Parse DOCX
Path: .cursor/skills/parse-docx/SKILL.md
Category: Data Parsing
Triggers: .doc files, .docx files, Word documents, document parsing
What It Does
Python CLI tool using python-docx for parsing Word documents. Supports inspecting document structure, extracting paragraphs/tables/headings, and exporting to CSV. Handles .doc files by auto-converting via macOS textutil.
Commands
DOC_PY=".cursor/skills/parse-docx/scripts/.venv/bin/python3"

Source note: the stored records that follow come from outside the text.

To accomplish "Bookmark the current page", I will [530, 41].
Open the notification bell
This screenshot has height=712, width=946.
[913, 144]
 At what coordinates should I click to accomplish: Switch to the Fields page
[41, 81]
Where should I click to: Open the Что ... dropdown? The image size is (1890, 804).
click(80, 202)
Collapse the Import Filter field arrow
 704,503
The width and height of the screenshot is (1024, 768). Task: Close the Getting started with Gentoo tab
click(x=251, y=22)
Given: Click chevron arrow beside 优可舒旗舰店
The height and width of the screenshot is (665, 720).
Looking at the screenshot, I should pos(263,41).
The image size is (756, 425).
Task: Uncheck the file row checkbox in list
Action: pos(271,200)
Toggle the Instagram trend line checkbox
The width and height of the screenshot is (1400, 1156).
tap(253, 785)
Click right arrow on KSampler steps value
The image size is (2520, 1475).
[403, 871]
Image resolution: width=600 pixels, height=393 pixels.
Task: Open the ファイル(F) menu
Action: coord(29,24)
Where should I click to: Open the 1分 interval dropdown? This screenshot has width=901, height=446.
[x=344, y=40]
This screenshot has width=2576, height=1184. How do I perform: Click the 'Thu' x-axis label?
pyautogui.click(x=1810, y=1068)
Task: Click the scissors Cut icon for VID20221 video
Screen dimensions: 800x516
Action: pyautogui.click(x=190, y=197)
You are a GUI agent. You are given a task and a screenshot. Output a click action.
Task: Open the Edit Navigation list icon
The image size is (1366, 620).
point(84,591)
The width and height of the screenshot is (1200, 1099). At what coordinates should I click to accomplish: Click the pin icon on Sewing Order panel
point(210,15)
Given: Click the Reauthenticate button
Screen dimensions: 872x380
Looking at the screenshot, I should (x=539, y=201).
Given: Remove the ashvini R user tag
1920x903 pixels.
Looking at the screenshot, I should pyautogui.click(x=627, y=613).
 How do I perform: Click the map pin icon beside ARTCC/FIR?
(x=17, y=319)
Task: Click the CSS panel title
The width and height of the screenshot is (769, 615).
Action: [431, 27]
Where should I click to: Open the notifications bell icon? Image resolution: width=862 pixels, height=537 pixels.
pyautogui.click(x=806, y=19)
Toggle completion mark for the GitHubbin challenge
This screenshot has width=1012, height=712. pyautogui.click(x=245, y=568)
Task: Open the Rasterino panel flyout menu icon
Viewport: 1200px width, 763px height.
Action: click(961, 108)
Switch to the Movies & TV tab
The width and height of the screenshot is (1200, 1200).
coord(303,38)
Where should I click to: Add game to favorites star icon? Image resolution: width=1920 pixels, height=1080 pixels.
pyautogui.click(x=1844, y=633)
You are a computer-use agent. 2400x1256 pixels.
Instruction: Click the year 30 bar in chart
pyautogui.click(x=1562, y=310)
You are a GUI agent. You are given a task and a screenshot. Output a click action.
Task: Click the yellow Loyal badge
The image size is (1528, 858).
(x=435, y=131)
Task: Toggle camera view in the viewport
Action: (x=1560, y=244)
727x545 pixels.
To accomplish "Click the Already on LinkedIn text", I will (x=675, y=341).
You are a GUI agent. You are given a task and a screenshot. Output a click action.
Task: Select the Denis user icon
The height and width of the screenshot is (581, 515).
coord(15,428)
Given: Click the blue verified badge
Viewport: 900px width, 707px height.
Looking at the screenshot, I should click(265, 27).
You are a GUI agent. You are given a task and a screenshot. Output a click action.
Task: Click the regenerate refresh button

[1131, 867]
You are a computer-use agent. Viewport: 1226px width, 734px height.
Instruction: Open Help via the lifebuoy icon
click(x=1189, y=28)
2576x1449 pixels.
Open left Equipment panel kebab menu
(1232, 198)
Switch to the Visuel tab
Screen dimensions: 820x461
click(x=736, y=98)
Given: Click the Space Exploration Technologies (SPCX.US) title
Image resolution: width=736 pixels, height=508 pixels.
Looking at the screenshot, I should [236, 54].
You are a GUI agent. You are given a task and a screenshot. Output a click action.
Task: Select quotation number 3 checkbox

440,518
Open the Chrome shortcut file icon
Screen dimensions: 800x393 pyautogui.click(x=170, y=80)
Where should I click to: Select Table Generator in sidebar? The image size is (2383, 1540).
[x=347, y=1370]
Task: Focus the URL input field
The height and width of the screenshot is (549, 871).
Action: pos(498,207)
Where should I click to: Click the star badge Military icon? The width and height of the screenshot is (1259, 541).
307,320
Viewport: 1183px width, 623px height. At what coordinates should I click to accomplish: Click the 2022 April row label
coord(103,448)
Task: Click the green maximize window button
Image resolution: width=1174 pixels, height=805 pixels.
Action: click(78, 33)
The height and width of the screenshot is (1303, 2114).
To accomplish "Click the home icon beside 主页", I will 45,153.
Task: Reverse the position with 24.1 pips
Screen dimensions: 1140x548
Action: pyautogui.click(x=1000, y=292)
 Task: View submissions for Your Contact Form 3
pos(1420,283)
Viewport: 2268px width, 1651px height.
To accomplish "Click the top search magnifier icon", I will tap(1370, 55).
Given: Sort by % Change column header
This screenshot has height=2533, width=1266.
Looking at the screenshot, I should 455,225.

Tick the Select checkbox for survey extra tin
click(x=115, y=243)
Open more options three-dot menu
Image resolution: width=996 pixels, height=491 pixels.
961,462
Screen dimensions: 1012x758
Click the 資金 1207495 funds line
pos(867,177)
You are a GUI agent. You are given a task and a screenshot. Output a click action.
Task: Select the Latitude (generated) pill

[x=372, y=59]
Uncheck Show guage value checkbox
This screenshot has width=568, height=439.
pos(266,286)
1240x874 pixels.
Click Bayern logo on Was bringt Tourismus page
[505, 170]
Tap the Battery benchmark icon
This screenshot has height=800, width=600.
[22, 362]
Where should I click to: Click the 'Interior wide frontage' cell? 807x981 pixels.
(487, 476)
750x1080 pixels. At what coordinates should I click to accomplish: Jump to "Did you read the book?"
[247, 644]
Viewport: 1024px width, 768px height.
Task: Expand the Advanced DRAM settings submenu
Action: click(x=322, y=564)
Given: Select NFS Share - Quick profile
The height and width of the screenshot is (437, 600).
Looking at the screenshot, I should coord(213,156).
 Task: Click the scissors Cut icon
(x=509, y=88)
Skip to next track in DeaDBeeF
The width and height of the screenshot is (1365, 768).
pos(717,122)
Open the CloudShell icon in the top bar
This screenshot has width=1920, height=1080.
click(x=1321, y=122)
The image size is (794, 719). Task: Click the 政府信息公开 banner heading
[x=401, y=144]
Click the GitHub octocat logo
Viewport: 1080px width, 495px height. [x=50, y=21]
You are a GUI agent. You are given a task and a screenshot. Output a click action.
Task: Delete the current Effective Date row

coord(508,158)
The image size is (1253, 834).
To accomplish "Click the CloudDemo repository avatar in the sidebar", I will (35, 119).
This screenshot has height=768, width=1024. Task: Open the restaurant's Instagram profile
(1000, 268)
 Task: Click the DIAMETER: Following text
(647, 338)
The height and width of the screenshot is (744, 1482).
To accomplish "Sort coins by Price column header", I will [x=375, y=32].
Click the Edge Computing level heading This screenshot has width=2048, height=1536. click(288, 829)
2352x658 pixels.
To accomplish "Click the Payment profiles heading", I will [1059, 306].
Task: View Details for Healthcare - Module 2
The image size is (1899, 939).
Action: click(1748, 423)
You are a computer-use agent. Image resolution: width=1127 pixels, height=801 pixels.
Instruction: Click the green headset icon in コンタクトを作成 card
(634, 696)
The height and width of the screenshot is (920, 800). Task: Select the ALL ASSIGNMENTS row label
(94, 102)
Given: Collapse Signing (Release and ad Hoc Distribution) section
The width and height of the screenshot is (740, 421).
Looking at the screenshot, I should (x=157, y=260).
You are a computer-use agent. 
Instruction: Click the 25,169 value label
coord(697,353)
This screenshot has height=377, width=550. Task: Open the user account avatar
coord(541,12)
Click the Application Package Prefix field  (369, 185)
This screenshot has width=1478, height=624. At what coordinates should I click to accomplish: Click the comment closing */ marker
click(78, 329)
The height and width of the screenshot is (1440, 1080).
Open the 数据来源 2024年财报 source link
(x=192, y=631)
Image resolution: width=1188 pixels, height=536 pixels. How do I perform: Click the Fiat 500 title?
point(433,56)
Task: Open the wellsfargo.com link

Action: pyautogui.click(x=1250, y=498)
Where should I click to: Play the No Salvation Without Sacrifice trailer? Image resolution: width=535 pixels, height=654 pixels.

DOC_SCRIPT=".cursor/skills/parse-docx/scripts/docx_parser.py"
| Command | Purpose |
|---|---|
$DOC_PY $DOC_SCRIPT "file.docx" inspect | Document structure overview (paragraph count, table count, heading count) |
$DOC_PY $DOC_SCRIPT "file.docx" text | Full text extraction |
$DOC_PY $DOC_SCRIPT "file.docx" tables | Extract all tables |
$DOC_PY $DOC_SCRIPT "file.docx" headings | Document outline (heading hierarchy) |
Handling .doc Files
Older .doc format files are auto-converted to .docx via macOS textutil before parsing. This happens transparently — pass the .doc path and the skill handles conversion.
Common Use Case
Parsing Safeco integration specs and Progressive PRD documents stored in docs/.